* Excerpt to read
---*---

The causative agent for cervical dysplasia is HPV, Human Papplillomavirus.HPV is perhaps the most common, sexually transmitted disease, and it is estimated that over 60% of sexually active women younger than 35 have been exposed to HPV (59). There are over 100 different subtypes of HPV, thirty of which are transmitted through sexual contact. The subtypes of HPV transmitted sexually can be placed in a high or low risk group. Those in the low risk group are responsible for benign lesions such as genital warts, while those in the high-risk group are responsible for cervical cancer. They are also thought to be responsible for other cancers, such as vaginal, anal, and penile cancer. Unfortunately, most infected individuals are unaware they have the virus and the virus may be present for many years before causing any abnormalities in a cervical screening.
Risk Factor Modification
The ideal method of prevention of any disease is to never contract it. The same holds true for cervical cancer. Smoking is thought to influence the local immunological defenses in the cervix, thereby preventing the host from adequately defending against HPV infection. Smoking cessation would allow a woman a better chance of viral elimination. The overall health benefits from smoking cessation are limitless and should be encouraged in every health arena.
Many risk factors involve sexual contact in order to transmit HPV. The prevention of direct skin-to-skin contact with an individual would decrease the transmission. The use of condoms has been proven to reduce the risk of contracting sexually transmitted diseases (STDs), and evidence suggests their use decreases the risk of transmitting HPV. It is important to stress this to all sexually active persons. Beginning sexual activity within 1 year of starting menses increases a woman’s lifetime risk of cervical cancer 26-fold, as opposed to beginning sexual activity after age 23 (59). However, all sexually active people are at risk for contracting HPV.

---*---

* Work instructions
Reproduce the HPV and cervical cancer text word for word, from "Many risk factors" to "for contracting HPV.".

* Information supplied
---*---

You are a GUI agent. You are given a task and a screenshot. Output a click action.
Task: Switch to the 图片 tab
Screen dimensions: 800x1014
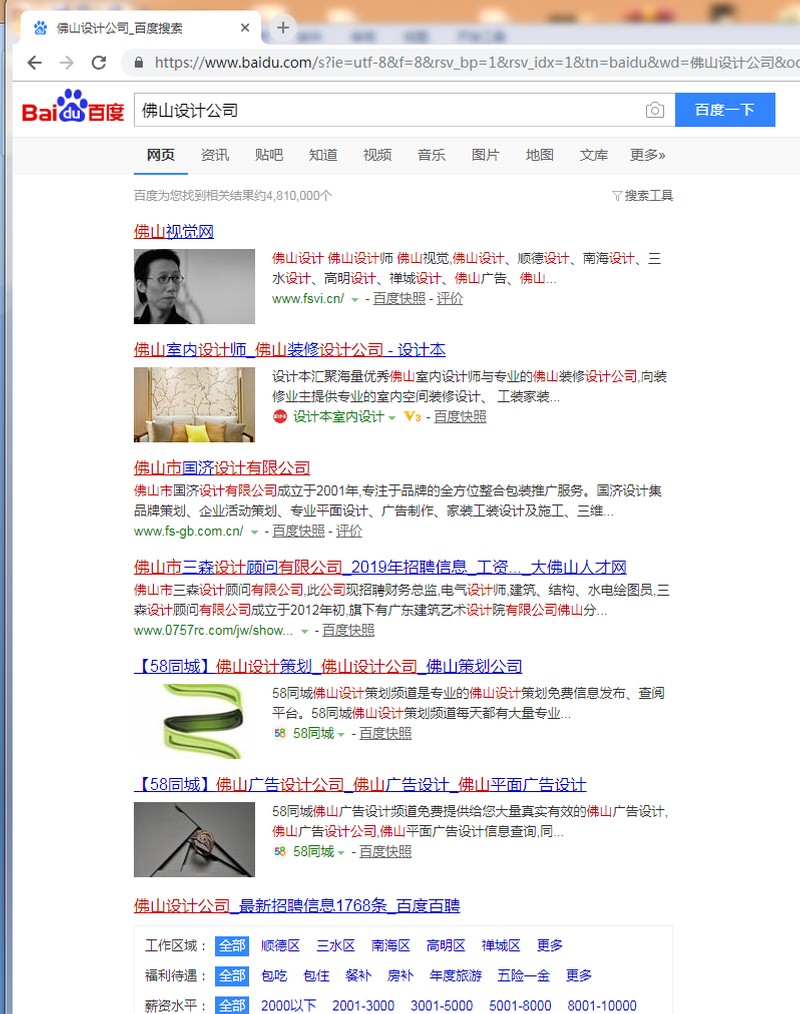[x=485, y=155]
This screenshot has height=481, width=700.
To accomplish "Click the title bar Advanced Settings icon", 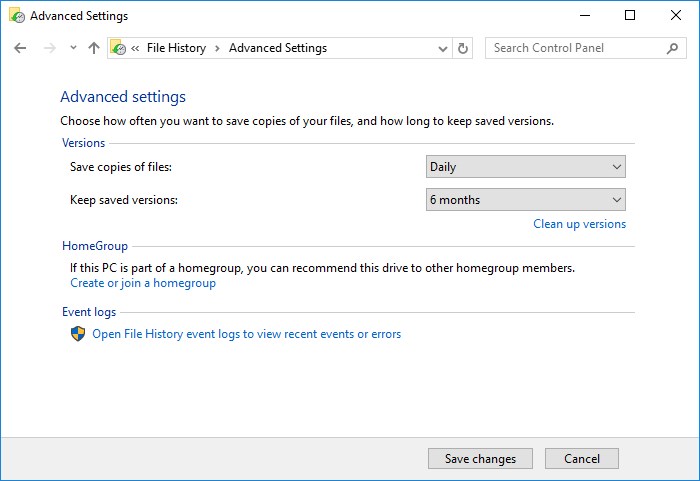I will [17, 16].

---*---

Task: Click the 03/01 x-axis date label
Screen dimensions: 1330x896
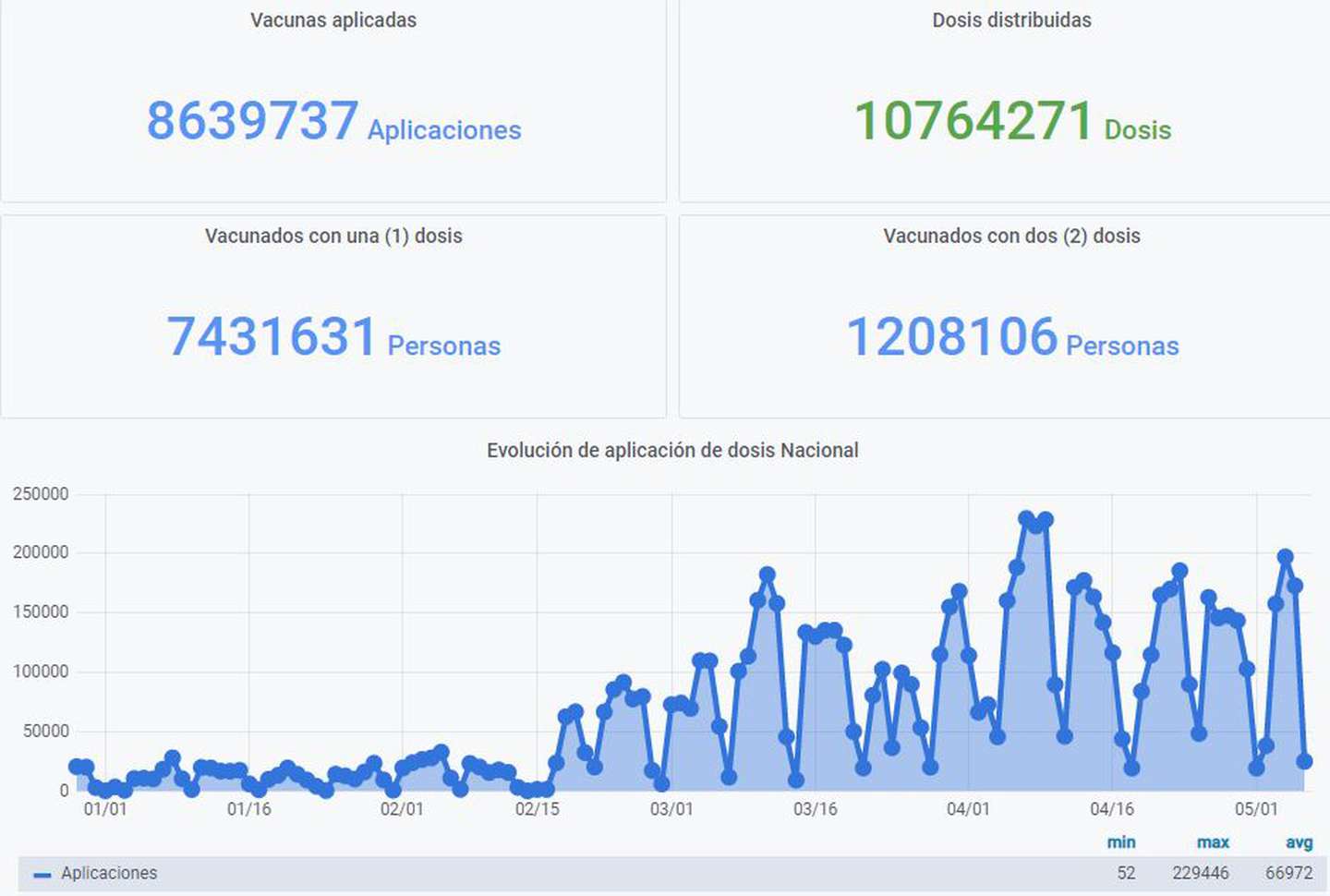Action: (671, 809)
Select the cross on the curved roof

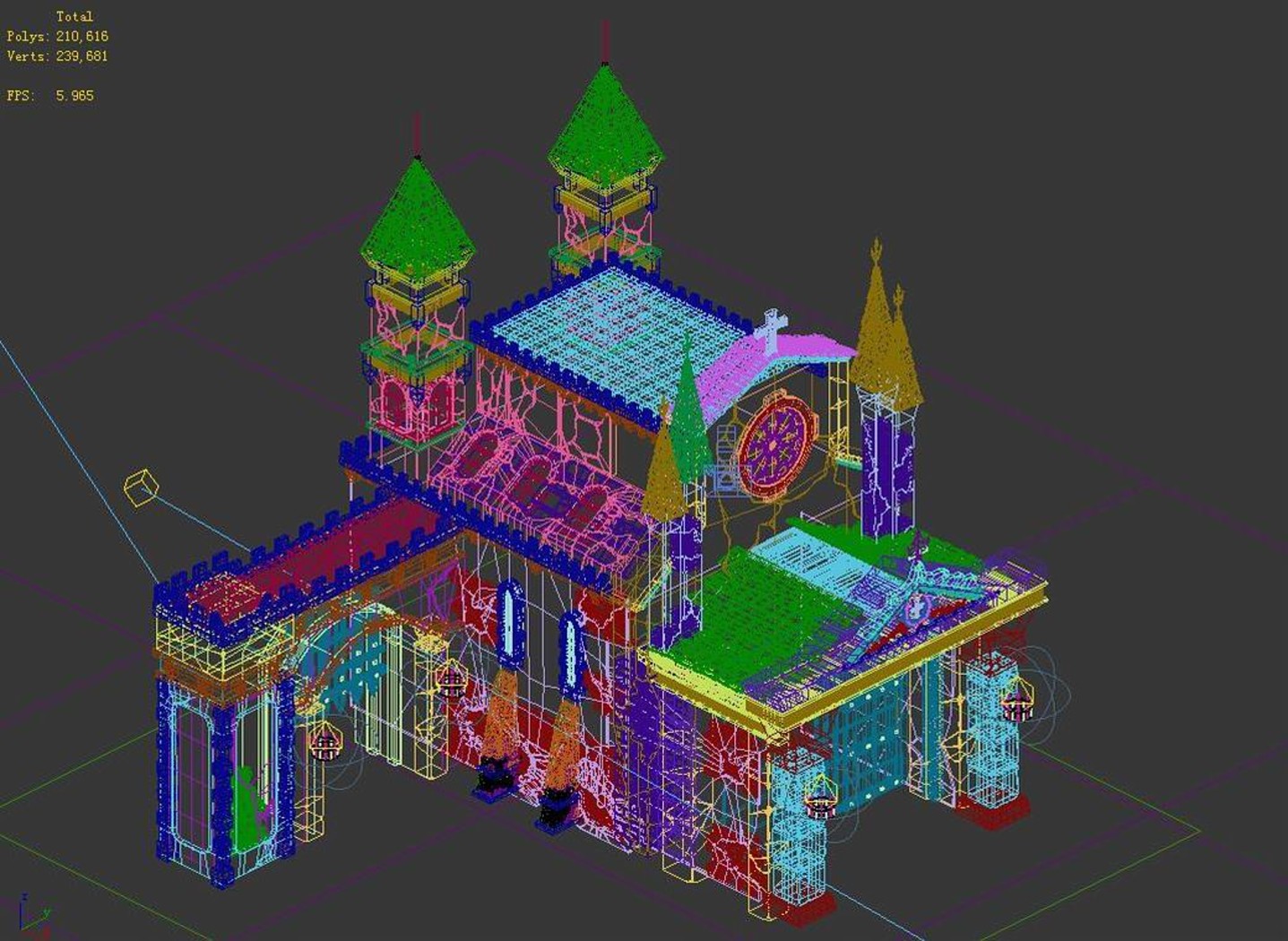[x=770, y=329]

---*---

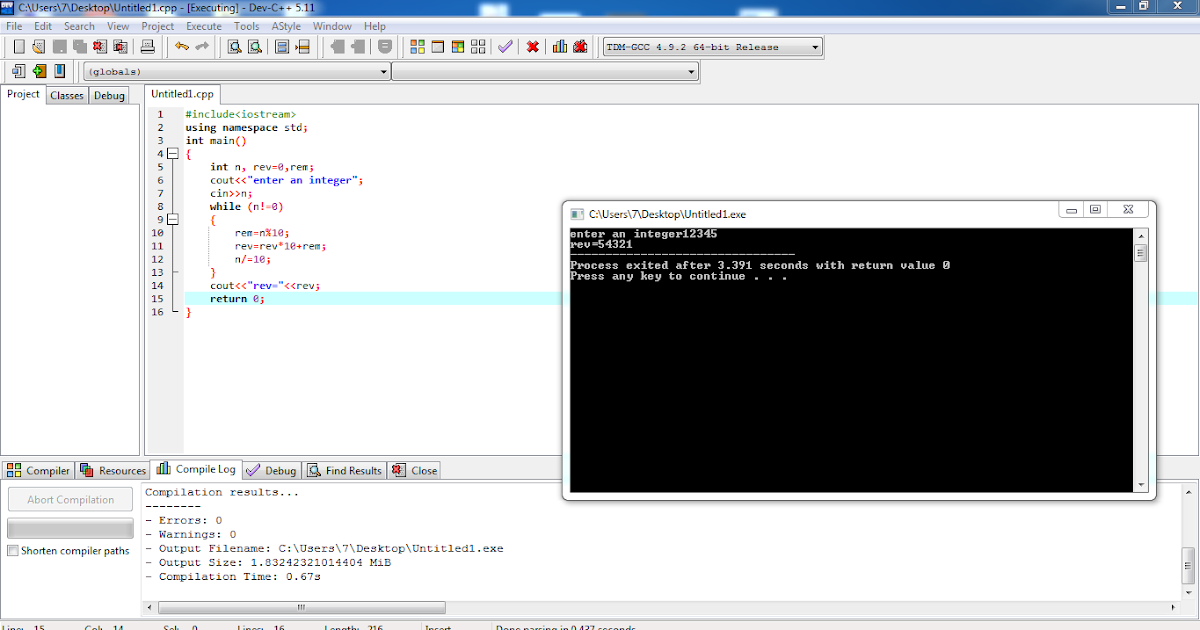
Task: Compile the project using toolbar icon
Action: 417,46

---*---

* Response area
Many risk factors involve sexual contact in order to transmit HPV. The prevention of direct skin-to-skin contact with an individual would decrease the transmission. The use of condoms has been proven to reduce the risk of contracting sexually transmitted diseases (STDs), and evidence suggests their use decreases the risk of transmitting HPV. It is important to stress this to all sexually active persons. Beginning sexual activity within 1 year of starting menses increases a woman’s lifetime risk of cervical cancer 26-fold, as opposed to beginning sexual activity after age 23 (59). However, all sexually active people are at risk for contracting HPV.